Based on all of the above, we can speculate that the Hii regions with Lyman excess could be ionized by young, mostly B-type stars still undergoing accretion. As discussed by Lumsden et al. (2013), our knowledge of early-type stars is based on visible stars, namely main-sequence stars that have dispersed their parental cocoons, but their properties might significantly differ from those of the young high-mass stars that we are considering in our study. Moreover, one cannot exclude that a significant fraction of the Lyman continuum luminosity could originate from the accretion shock onto a circumstellar disk. Indeed, the model calculations by Hosokawa & Omukai (2009) appear to predict Lyman continuum fluxes comparable to or even greater than those of the star itself (Hosokawa, pers. comm.), possibly sufficient to explain the observed excess.

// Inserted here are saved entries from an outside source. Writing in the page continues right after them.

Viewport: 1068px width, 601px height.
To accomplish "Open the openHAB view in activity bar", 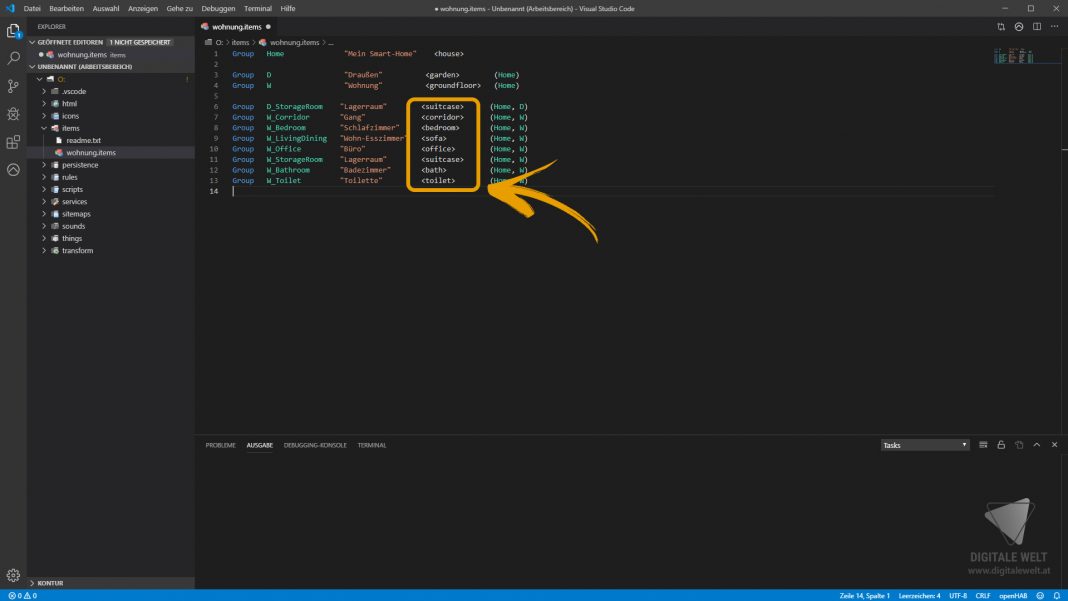I will pos(13,170).
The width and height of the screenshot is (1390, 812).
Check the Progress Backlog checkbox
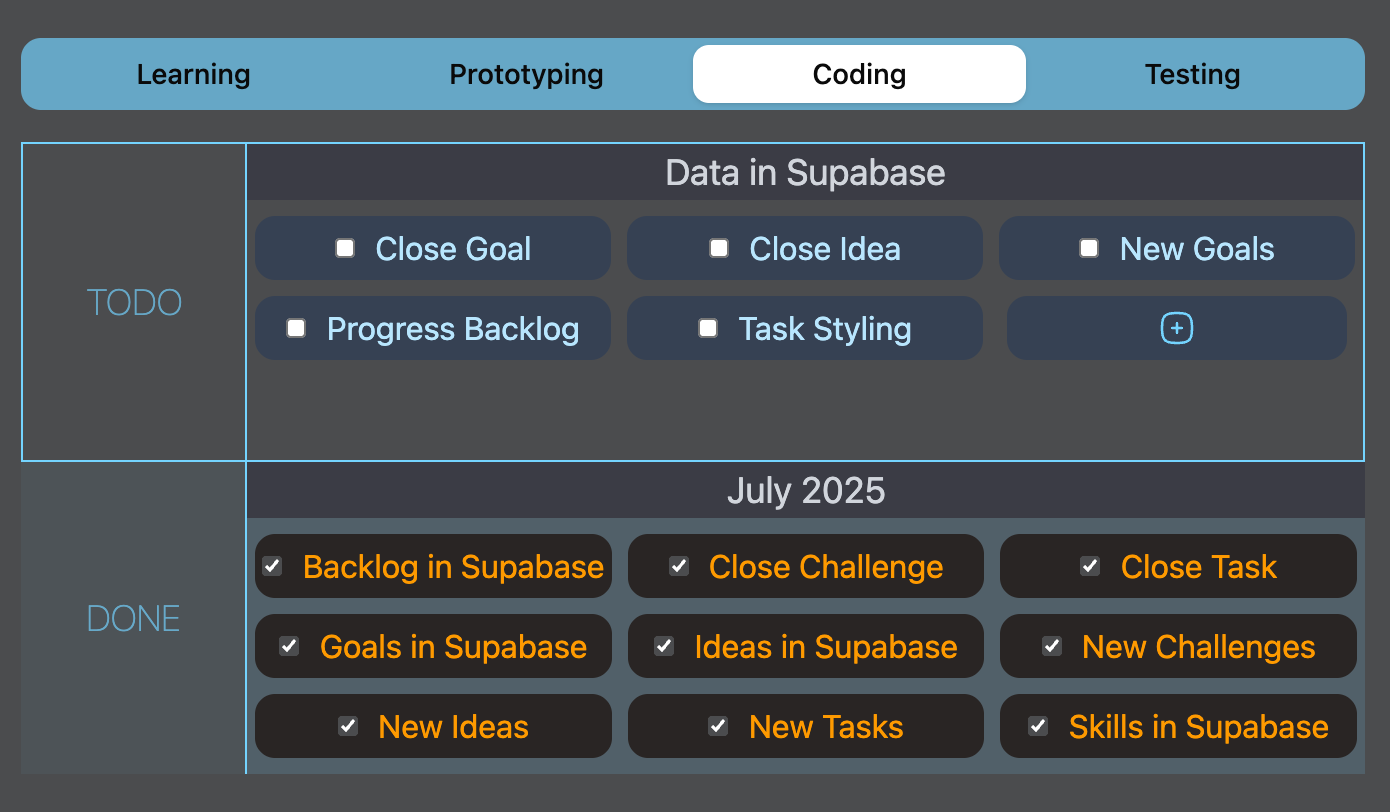click(x=296, y=328)
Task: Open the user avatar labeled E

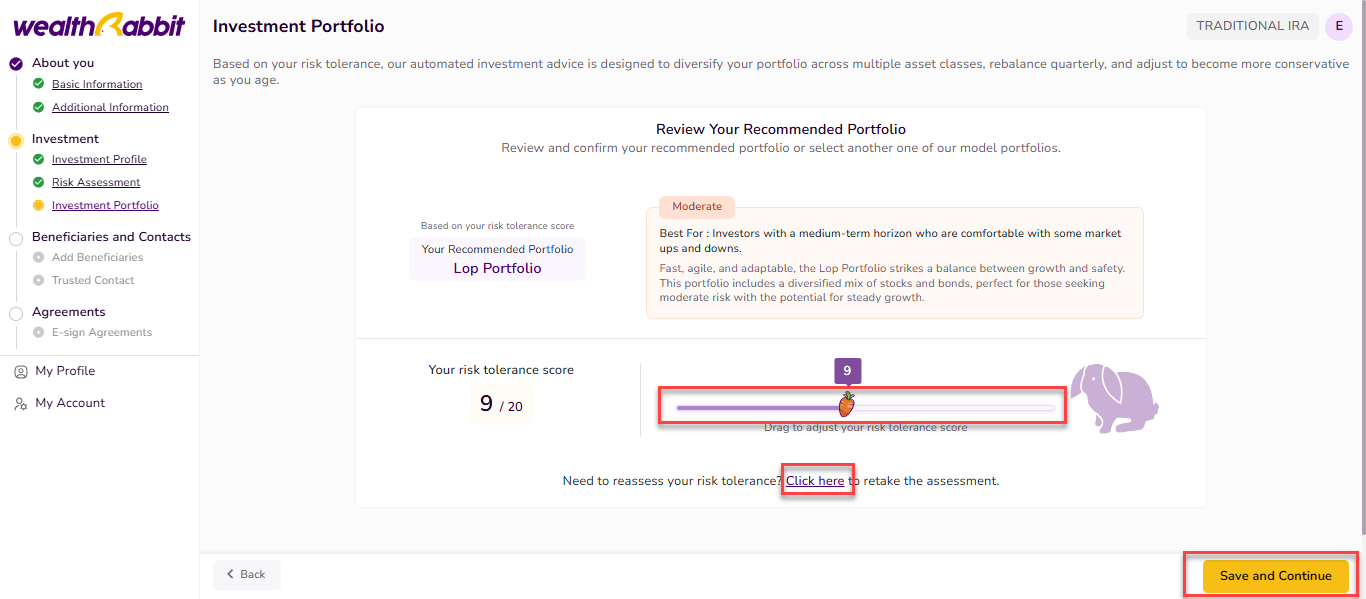Action: (x=1338, y=27)
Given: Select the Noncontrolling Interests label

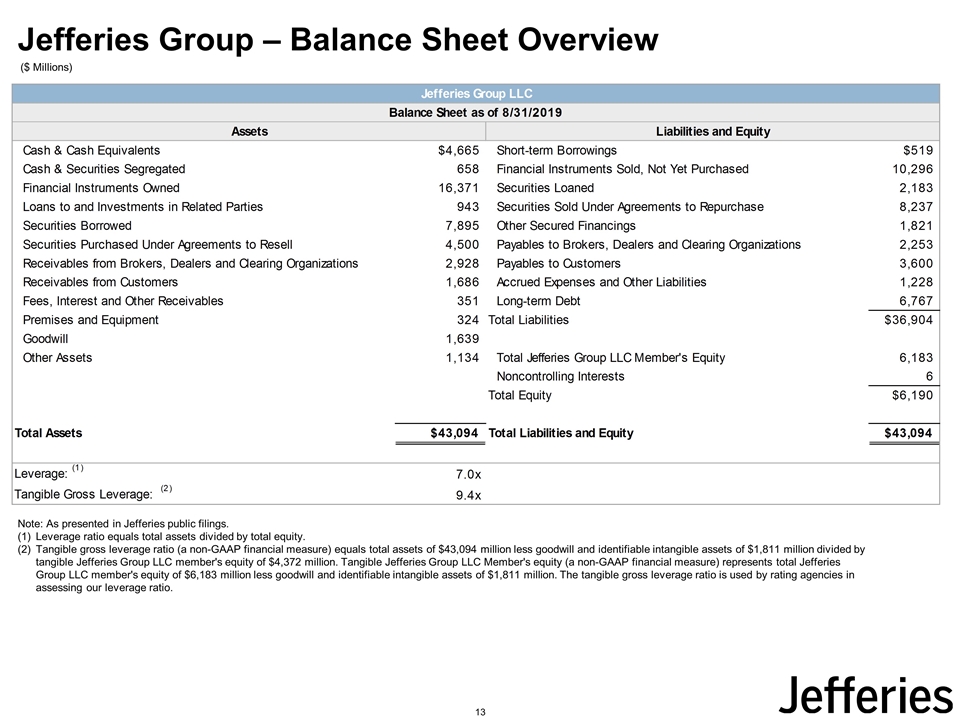Looking at the screenshot, I should (560, 376).
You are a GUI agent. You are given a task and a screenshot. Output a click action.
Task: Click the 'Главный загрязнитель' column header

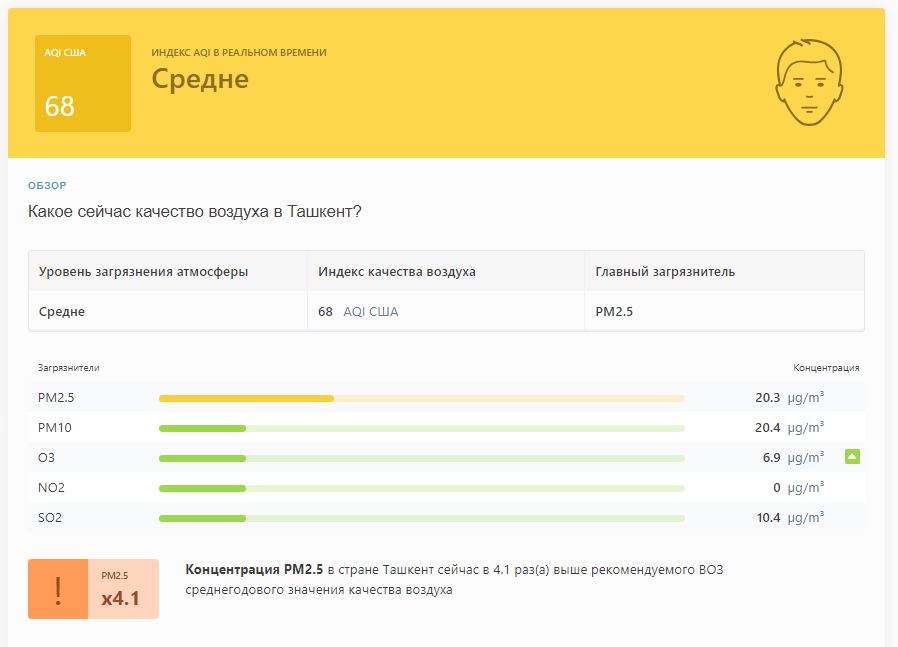(x=665, y=271)
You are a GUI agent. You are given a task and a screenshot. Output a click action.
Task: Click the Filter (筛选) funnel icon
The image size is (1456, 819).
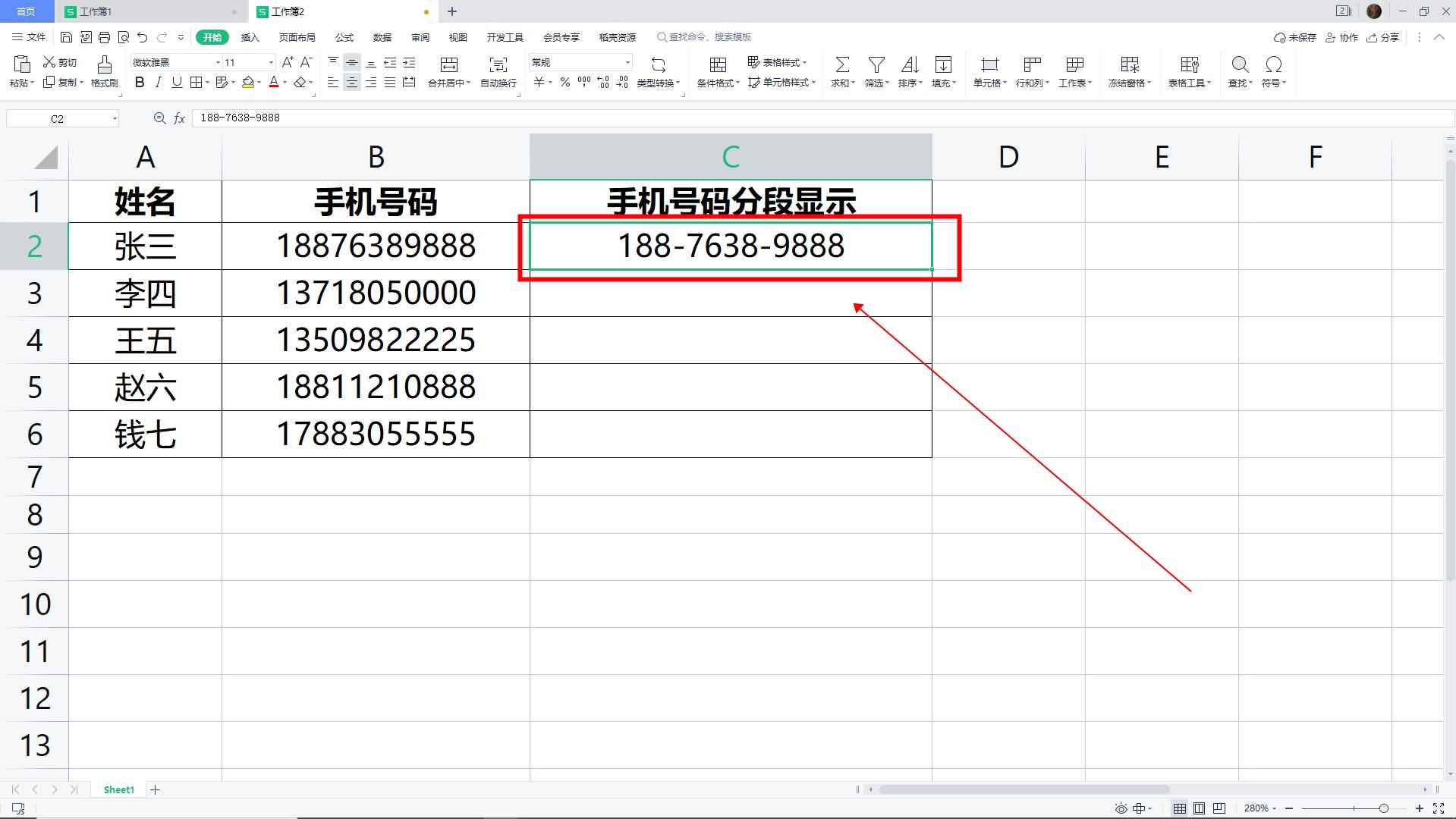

Also the model by Smith (2014) provides us with a possible explanation of the Lyman excess. In this model the protostar predominantly accumulates low entropy material via cold accretion, but then accretes onto hot spots covering a small fraction of the protostellar surface. The cold accretion assures that the young star is relatively compact, which generates high free-fall speeds, while the free-fall onto the limited area significantly raises the temperature and hence the Lyman flux. In fact, a comparison between Figs. 15 and 16 of Smith (2014) and our Fig. 5 demonstrates the ability of the model to explain most of the Lyman-excess sources.
More detailed numerical calculations are needed in order to come to a firm conclusion on this issue, since a substantial improvement is necessary to predict the exact amount of Lyman continuum photons emitted in the accretion process.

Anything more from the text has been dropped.